La Transfiguration, ultime chef-d’œuvre de Raphaël, le Laocoon, l’Agneau mystique de Van Eyck, les cycles de la Passion peints par Rubens ou Rembrandt. Il fut une époque bénie où ces œuvres, venues de Rome, des Flandres ou de Munich, étaient réunies au Louvre, par la grâce des expéditions napoléoniennes. Cet épisode a ressurgi la semaine dernière à Venise, le temps d’un colloque de l’Institut national du patrimoine avec l’Académie des sciences, des lettres et des beaux-arts.
Plusieurs spécialistes des deux pays se sont interrogés sur les délicates relations que les grands musées entretiennent avec le pillage. Dans une ville comme Venise, c’était une gageure. Mais les intervenants ont su user d’un brin d’ironie. Françoise Mardrus, du Louvre, a parlé de «rapatriements» pour évoquer les expéditions de Milan ou Berlin, faisant soulever les sourcils de son voisin, le professeur Gennaro Toscano. Ces spoliations qui ne portaient pas leur nom se fondaient sur un discours né dès la Révolution, promettant le sauvetage des trésors de l’humanité, seule la France étant à même de les rendre à l’admiration des peuples. En 1798, une grande Fête de la Liberté salua l’arrivée triomphale des chevaux de Saint-Marc au Champ de Mars.
Les départs des œuvres étaient négociés en dons, éventuellement dans les traités signés avec les principautés vaincues. Placé à la tête du Louvre de retour d’Egypte, Vivant Denon en fit une politique systématique, au point que pour Françoise Mardrus, ces prises «prenaient une importance plus grande que les victoires sur les champs de bataille». Rebaptisé musée Napoléon, le Louvre accueillit 5 000 chefs-d’œuvre. Le «rapatriement» aurait pu connaître une fin plus glorieuse si l’empereur avait respecté l’armistice de 1814, qui acceptait le maintien des œuvres exposées, seules celles en réserve étant restituées. Vivant Denon se dépêcha d’accrocher tout ce qu’il pouvait. Mais l’Histoire en voulut autrement. Un an plus tard, la France défaite fut forcée de rendre les 5 000 œuvres - sauf quelques échanges, comme les Noces de Cana tirées du couvent vénitien pour lequel Véronèse les avait peintes.

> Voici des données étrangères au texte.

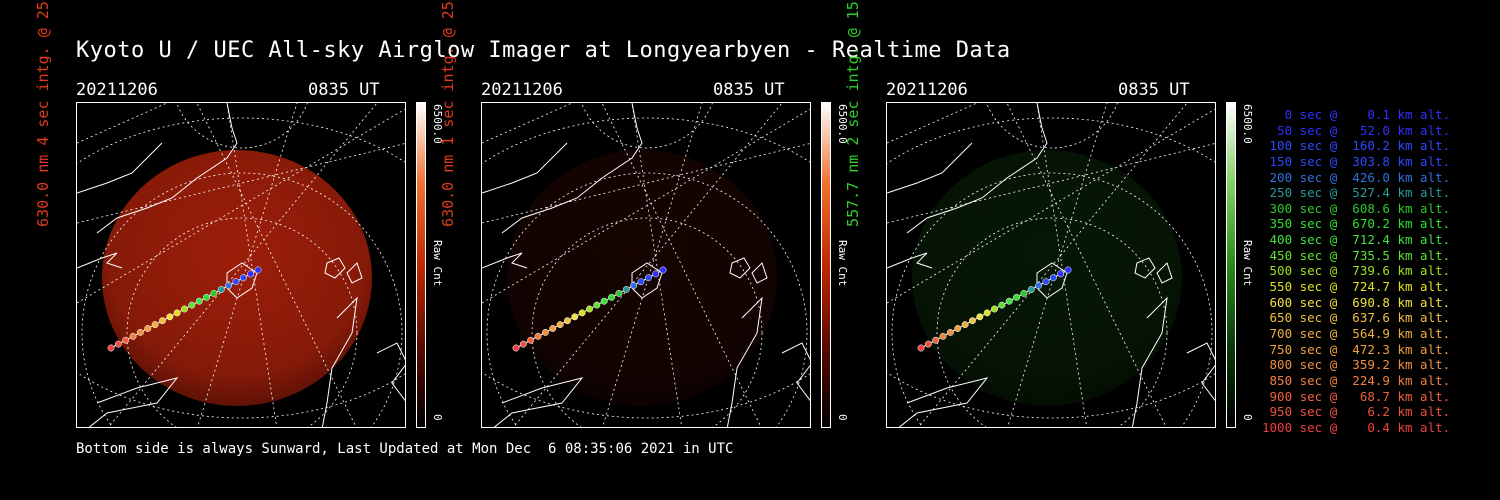  I want to click on legend-item: 900 sec @ 68.7 km alt., so click(1356, 396).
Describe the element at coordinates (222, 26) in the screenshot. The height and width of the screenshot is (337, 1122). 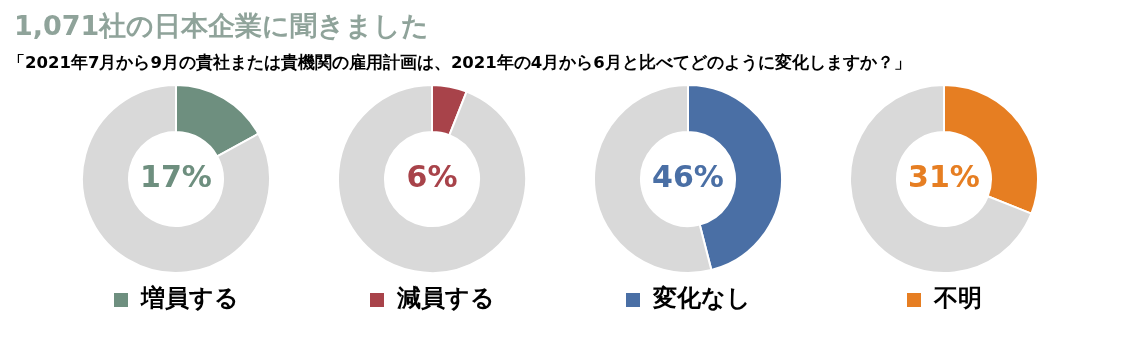
I see `text: 1,071社の日本企業に聞きました` at that location.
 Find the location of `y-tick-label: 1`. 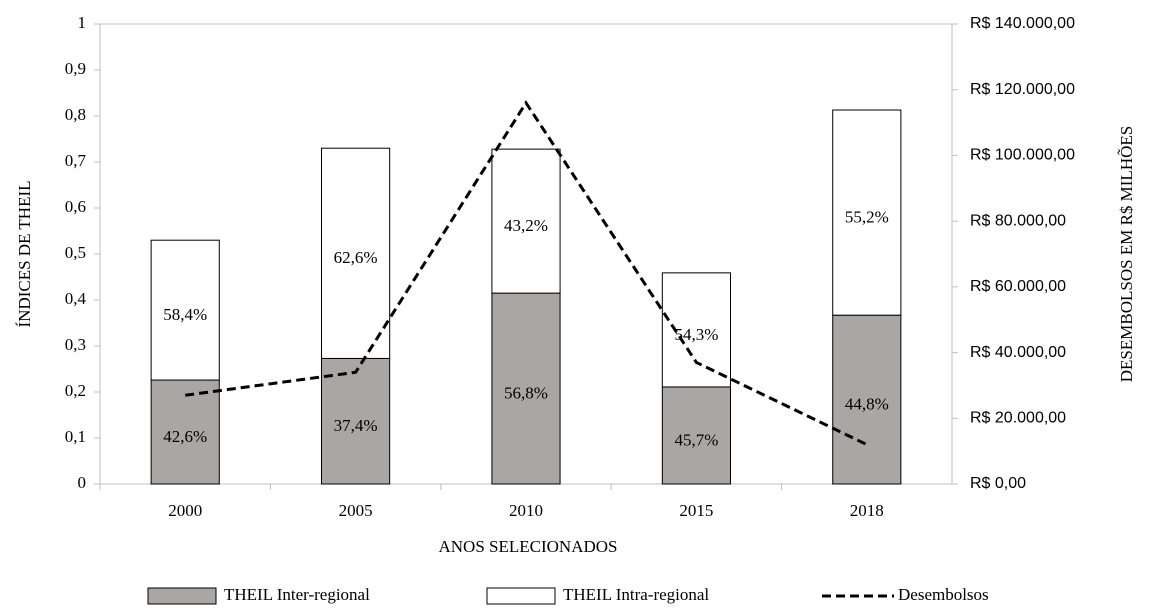

y-tick-label: 1 is located at coordinates (82, 22).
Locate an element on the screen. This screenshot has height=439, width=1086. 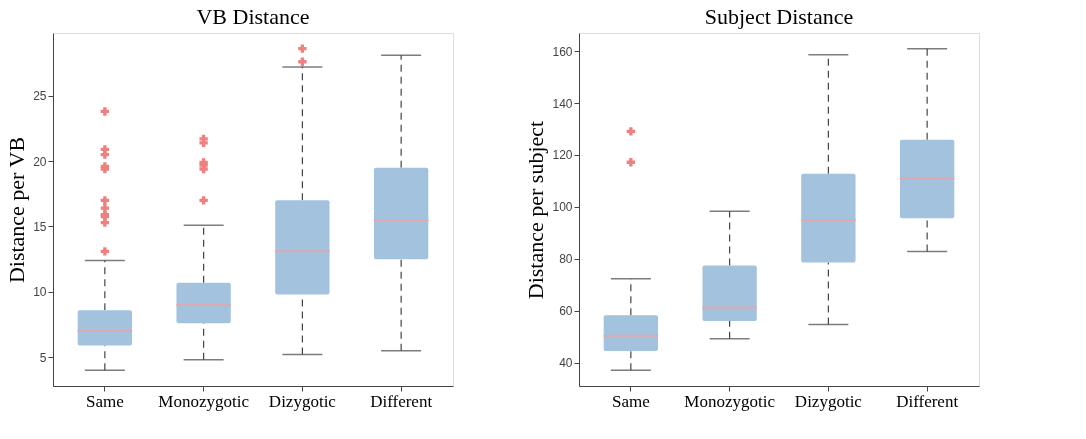
y-tick-label: 120 is located at coordinates (562, 156).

En fait, les historiens italiens ont eux-mêmes souligné que les Français avaient contribué à populariser en Europe la préservation du patrimoine et la naissance de musées. Ilaria Sgarbozza, de l’université de Pise, a ainsi évoqué l’ouverture à Rome des musées du Capitole et du Vatican. Installé sur le trône d’Espagne, le frère de Napoléon a encouragé la création du Prado. Le sujet n’est plus tabou : ayant longtemps dirigé le département gréco-romain du Louvre, Alain Pasquier a reconnu que l’historique du nombre d’œuvres pouvait être assez obscur. Dans un discours pétri d’indulgence pour les forbanteries du passé, il a appelé à jeter un regard pacifié sur une tradition remontant à l’Antiquité, qui n’est aujourd’hui plus de mise.